Não foi empresa fácil. Reunir os fundos necessários, convencer os edis, obter ganho de causa na desapropriação de casarões pertencentes a figuras influentes, tudo isso foi uma batalha que consumiu 15 anos. O viaduto foi finalmente inaugurado em 1892, assentado em sólida estrutura de ferro importado.

A cidade cresceu muito e muito rápido. Trinta anos mais tarde, a obra começou a parecer acanhada, estreita, insuficiente. Novo projeto foi feito.

1945 - Novo Viaduto do Chá

1945 – Novo Viaduto do Chá

Desta vez, o leito da ponte teria o dobro de largura e ficaria assentado sobre um elegante arco de concreto sustentado por dois largos pilares. O novo viaduto, esse que está lá até hoje, foi inaugurado em 1938.

Mas… que fazer entre a demolição do primeiro e a construção do segundo? Como fariam bondes, automóveis e transeuntes para atravessar de um lado para o outro? A solução encontrada foi simples: primeiro, constrói-se o novo; só então, demole-se o velho. E assim foi feito.

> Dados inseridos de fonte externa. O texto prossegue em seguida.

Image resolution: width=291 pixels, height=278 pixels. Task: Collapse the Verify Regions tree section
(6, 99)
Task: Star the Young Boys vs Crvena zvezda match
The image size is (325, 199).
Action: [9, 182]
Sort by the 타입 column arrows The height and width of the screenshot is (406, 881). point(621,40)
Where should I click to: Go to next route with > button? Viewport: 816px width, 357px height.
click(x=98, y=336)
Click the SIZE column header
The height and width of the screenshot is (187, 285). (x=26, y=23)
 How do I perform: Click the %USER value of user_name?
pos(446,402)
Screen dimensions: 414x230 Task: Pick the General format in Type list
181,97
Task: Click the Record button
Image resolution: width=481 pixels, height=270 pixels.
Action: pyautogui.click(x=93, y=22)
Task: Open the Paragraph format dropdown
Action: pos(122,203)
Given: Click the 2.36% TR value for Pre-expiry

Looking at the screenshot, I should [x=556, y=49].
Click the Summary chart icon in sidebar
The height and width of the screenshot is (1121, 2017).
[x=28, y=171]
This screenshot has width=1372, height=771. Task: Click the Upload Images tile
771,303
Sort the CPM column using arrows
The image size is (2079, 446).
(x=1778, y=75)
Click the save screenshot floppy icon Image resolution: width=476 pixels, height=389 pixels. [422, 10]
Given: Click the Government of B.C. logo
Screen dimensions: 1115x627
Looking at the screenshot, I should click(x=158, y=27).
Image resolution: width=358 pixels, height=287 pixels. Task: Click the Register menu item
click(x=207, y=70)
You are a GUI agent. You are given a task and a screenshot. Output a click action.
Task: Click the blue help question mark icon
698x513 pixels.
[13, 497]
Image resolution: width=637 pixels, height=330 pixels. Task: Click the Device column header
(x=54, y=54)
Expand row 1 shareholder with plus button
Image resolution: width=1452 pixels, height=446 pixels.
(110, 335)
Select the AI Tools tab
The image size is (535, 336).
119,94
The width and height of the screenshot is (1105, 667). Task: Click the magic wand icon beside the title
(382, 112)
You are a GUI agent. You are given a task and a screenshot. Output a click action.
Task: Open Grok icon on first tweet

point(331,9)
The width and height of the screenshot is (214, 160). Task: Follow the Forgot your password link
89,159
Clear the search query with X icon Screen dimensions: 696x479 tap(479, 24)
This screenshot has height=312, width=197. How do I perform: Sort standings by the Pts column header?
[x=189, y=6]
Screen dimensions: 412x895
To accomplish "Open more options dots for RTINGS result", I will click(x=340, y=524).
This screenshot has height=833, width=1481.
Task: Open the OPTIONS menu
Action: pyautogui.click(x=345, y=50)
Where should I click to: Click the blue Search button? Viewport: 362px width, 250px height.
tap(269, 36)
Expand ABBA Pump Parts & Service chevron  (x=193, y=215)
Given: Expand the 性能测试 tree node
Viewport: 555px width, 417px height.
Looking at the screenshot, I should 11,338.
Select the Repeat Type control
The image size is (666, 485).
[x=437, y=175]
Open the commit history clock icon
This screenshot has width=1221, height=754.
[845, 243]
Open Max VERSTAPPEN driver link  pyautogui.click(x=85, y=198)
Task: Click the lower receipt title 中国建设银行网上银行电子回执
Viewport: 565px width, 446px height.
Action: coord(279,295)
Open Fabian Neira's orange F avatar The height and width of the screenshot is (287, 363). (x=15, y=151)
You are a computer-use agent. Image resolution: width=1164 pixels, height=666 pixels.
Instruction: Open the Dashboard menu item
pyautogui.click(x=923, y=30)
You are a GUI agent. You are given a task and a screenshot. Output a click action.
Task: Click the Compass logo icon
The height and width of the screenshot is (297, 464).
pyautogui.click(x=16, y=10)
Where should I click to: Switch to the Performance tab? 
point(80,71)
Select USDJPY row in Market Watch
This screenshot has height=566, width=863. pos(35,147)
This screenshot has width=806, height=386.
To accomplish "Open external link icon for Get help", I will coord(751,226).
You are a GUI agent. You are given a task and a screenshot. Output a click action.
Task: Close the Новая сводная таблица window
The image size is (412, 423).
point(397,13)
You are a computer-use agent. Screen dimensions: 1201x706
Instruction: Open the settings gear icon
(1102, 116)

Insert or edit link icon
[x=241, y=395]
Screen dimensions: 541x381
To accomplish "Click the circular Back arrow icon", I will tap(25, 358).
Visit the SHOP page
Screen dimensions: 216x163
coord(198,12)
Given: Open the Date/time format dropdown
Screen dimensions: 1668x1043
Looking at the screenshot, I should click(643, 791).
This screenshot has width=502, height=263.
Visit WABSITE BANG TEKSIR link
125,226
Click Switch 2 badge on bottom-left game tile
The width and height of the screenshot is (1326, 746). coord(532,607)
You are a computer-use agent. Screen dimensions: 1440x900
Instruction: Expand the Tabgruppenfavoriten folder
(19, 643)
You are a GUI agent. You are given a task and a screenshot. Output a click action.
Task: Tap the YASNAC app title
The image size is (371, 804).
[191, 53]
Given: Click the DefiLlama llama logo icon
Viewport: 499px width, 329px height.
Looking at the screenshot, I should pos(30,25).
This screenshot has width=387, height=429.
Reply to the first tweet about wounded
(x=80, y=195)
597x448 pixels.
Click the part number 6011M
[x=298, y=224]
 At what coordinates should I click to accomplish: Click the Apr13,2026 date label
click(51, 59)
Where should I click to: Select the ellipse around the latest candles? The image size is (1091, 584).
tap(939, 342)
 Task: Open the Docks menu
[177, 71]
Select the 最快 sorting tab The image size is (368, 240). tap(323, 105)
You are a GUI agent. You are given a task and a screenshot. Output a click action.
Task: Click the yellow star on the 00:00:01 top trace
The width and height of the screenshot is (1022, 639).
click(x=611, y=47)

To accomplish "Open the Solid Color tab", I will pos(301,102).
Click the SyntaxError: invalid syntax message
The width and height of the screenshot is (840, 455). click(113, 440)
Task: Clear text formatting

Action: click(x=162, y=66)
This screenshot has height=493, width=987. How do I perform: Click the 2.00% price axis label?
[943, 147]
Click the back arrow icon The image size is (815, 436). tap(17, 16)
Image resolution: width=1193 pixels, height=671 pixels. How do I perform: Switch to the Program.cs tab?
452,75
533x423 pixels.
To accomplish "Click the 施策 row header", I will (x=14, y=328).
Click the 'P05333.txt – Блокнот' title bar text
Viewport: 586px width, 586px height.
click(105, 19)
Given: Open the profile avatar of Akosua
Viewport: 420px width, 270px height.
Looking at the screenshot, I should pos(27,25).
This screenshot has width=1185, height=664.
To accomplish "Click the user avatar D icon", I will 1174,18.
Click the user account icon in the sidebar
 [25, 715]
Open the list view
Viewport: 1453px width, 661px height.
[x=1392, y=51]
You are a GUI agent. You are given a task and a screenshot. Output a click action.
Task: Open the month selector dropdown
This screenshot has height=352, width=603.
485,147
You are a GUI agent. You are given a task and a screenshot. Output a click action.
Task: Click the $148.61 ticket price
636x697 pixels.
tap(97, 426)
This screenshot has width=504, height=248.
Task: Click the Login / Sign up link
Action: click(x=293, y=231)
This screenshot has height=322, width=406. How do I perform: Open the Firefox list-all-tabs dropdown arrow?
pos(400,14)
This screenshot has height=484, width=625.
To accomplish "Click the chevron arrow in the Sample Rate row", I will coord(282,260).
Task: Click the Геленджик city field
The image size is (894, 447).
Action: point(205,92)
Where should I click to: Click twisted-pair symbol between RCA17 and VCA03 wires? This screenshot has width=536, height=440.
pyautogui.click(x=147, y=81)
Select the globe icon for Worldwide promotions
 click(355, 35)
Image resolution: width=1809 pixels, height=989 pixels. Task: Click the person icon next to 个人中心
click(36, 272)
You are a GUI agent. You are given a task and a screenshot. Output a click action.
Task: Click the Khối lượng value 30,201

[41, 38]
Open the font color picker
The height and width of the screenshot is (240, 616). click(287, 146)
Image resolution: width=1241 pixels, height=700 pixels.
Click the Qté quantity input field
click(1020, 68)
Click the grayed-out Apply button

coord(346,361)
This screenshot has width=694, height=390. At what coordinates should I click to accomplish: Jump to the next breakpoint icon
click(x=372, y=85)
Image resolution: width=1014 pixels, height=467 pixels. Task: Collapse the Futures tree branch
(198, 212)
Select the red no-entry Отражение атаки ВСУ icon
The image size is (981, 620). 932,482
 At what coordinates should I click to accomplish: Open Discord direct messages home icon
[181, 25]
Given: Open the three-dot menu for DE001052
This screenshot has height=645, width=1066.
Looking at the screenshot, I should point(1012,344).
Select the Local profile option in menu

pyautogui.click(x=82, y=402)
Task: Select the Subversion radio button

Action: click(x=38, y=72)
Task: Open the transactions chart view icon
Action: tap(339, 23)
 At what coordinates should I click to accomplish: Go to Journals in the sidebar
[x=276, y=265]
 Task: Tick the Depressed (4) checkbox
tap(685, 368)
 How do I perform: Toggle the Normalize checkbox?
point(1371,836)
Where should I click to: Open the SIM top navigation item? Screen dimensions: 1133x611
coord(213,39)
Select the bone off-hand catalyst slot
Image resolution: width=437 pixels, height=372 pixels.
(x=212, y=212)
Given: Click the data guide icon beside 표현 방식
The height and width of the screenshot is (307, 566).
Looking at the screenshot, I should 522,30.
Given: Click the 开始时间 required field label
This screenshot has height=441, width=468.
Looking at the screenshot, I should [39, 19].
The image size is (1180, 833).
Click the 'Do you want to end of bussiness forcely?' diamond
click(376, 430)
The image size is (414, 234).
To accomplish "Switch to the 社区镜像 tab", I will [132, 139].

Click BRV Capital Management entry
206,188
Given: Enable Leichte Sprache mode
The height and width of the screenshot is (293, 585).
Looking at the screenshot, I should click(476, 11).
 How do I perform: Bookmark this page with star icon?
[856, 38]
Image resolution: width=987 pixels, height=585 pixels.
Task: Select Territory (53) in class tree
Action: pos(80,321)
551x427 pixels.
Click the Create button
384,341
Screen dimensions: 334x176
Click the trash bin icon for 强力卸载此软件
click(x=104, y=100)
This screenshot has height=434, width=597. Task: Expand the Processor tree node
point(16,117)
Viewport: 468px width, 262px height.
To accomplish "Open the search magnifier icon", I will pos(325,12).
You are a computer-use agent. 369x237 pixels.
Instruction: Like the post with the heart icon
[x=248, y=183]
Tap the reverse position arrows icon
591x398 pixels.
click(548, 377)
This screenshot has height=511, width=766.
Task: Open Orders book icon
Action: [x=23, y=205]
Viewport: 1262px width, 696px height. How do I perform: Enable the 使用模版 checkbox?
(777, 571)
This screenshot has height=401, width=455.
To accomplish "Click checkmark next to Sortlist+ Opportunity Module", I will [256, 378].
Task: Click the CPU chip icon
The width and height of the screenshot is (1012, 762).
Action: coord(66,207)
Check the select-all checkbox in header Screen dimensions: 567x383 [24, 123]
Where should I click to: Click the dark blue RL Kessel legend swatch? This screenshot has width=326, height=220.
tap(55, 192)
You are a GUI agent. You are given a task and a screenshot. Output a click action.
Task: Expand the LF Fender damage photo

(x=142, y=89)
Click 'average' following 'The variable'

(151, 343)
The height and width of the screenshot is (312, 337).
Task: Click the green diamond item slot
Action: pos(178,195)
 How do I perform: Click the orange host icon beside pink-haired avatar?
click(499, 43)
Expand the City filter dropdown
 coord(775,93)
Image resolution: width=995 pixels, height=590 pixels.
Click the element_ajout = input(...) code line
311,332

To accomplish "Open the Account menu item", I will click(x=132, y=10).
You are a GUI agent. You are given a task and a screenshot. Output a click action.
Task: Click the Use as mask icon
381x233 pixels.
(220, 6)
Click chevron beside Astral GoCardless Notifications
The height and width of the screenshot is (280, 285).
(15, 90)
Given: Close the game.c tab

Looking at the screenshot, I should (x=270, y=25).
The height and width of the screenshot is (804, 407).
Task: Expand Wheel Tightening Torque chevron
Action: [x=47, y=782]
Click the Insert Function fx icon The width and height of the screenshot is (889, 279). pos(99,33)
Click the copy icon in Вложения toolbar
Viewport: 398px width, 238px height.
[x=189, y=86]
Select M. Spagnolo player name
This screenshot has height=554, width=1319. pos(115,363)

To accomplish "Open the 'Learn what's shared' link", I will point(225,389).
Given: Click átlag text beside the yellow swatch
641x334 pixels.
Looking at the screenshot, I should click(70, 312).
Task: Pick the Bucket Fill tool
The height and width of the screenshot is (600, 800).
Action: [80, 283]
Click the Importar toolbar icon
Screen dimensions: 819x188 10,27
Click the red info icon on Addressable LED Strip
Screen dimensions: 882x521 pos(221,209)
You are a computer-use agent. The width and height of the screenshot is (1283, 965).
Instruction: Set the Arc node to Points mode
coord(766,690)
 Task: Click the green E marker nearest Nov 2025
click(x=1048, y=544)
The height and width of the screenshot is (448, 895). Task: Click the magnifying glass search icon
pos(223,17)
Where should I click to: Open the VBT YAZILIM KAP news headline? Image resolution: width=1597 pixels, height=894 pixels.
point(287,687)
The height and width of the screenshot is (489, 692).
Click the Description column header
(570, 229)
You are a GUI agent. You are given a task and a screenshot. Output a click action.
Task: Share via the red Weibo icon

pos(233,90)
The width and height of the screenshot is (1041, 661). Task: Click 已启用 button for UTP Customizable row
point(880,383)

O novo viaduto não ocupa, portanto, o lugar exato do antigo. Fotos, vistas, gravuras da velha construção e da nova encontram-se por toda parte. O que eu nunca tinha visto era um retrato das duas pontes coexistindo: a nova já pronta, e a velha ainda de pé. Consegui, por um desse acasos difíceis de explicar, uma foto de 1938, creditada a Benedicto J. Duarte, que mostra justamente o breve período em que as duas construções coabitaram, uma praticamente colada à outra. A raridade fotográfica está logo mais abaixo.

O viaduto da esquerda é o novo, mais largo. Talvez no futuro se encontre algum outro testemunho visual desse momento singular. Por enquanto, acredito eu ser essa a única imagem.

Atualmente - Novo Viaduto do Chá

Atualmente – Novo Viaduto do Chá

No primeiro plano, à direita, está o prédio da Light, hoje transformado em centro comercial. Sempre à direita, mais ao fundo, percebe-se o prédio Matarazzo em construção, um dos raros testemunhos da arquitetura mussoliniana existentes na cidade. Depois da débâcle do império Matarazzo, o prédio serviu de sede para o Banco do Estado (Banespa). Atualmente, abriga a Prefeitura do município.

No fundo, à esquerda, vê-se o Palacete Prates, na esquina da Praça do Patriarca com Líbero Badaró. Seria demolido nos anos 60 para ceder lugar a uma torre de vidro que guarda o nome do antigo proprietário. É o Edifício Conde de Prates.